RAPP Works to Minimize Human-Elephant Conflict

RAPP Elephant Flying Squad
Elephant Flying Squad

Riau Andalan Pulp & Paper (RAPP) has dedicated its efforts to dealing with the problem of elephant-human conflict in the Riau province of Sumatra by establishing its own Elephant Flying Squad (EFS). Working in collaboration with other businesses and concerned stakeholders such as the World Wildlife Fund, Tesso Nilo National Park Authority (BTNTN), and Tesso Nilo National Park Foundation (YTNTN), RAPP is set to patrol sensitive areas and assist in encouraging wild Sumatran elephants back into the forest.

RAPP, a subsidiary of Asia Pacific Resources International Limited, or APRIL, is a major producer of manufactured paper items for the global market. The company is part of the RGE Group, the $15 billion corporation owned by Indonesian-born founder and CEO Sukanto Tanoto. RAPP and other paper-producing companies manage concessions near Tesso Nilo National Park and other sensitive lands. Wild elephants frequently make incursions into these plantations and human settlements, causing disruptions of varying degrees of severity. Indonesian law on sustainable resources and ecosystem conservation protects the Sumatran elephant, so natural resources companies with facilities in the area have begun to develop creative solutions to the problem.

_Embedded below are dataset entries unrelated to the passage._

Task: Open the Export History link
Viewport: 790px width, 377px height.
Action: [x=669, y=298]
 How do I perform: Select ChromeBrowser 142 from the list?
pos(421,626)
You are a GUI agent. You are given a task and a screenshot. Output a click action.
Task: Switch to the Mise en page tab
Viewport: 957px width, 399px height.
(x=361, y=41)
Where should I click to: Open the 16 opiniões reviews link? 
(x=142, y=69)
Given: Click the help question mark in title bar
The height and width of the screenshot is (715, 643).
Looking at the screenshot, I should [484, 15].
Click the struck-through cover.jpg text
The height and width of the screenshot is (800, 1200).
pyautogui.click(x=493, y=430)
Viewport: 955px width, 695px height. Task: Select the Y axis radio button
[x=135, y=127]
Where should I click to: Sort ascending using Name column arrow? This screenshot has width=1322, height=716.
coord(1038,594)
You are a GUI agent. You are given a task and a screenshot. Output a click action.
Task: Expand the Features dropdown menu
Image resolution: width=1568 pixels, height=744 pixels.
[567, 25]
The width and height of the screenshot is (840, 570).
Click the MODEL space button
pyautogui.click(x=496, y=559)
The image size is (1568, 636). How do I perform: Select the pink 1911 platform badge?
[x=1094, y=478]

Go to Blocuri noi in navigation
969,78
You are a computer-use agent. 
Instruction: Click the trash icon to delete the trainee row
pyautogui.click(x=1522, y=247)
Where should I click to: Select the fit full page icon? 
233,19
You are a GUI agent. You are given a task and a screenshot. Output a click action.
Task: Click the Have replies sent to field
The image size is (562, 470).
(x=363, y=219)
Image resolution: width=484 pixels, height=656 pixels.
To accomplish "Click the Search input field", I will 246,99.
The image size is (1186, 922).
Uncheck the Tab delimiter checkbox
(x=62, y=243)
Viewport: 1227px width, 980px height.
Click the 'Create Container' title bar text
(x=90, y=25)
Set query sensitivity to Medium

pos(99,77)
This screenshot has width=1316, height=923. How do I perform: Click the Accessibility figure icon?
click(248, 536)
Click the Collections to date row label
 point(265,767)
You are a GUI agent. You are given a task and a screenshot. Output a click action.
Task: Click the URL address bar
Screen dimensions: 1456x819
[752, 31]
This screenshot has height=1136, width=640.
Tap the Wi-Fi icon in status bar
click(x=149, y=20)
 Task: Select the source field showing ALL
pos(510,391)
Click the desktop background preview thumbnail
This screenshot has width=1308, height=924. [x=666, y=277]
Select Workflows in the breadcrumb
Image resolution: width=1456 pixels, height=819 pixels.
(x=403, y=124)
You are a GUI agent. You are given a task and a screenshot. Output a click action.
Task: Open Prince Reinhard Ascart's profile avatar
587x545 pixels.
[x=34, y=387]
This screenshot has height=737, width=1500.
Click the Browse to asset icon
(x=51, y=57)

RAPP has trained six elephants, who work as part of the EFS team under the supervision of nine professional handlers and a medical crew responsible for the animals’ health. The EFS patrol team’s job is to push wild elephants away from plantations and residential areas, record the identities of the wild elephants they encounter, provide conservation information to local communities, and assist in deterring poaching.


RAPP Elephant Flying Squad

Elephant Flying Squad

Tesso Nilo, a national park created a decade ago, serves as a refuge for the largest remaining group of Sumatran elephants. Development in and around Tesso Nilo has increasingly encroached on elephant territory and has driven the animals into areas where humans reside. Globally focused studies have indicated that human-elephant conflict is not unique to Indonesia, but is a problem almost everywhere elephants exist. Residents near the park have killed elephants, and elephants have damaged property and harmed humans. One of RAPP’s practical solutions to the problem involves digging trenches to prevent elephants from crossing into residential areas.

RAPP continues to take pride in its forest and wildlife conservation efforts in and around its plantations. The company works to protect forests and wildlife habitats and to halt illegal poaching.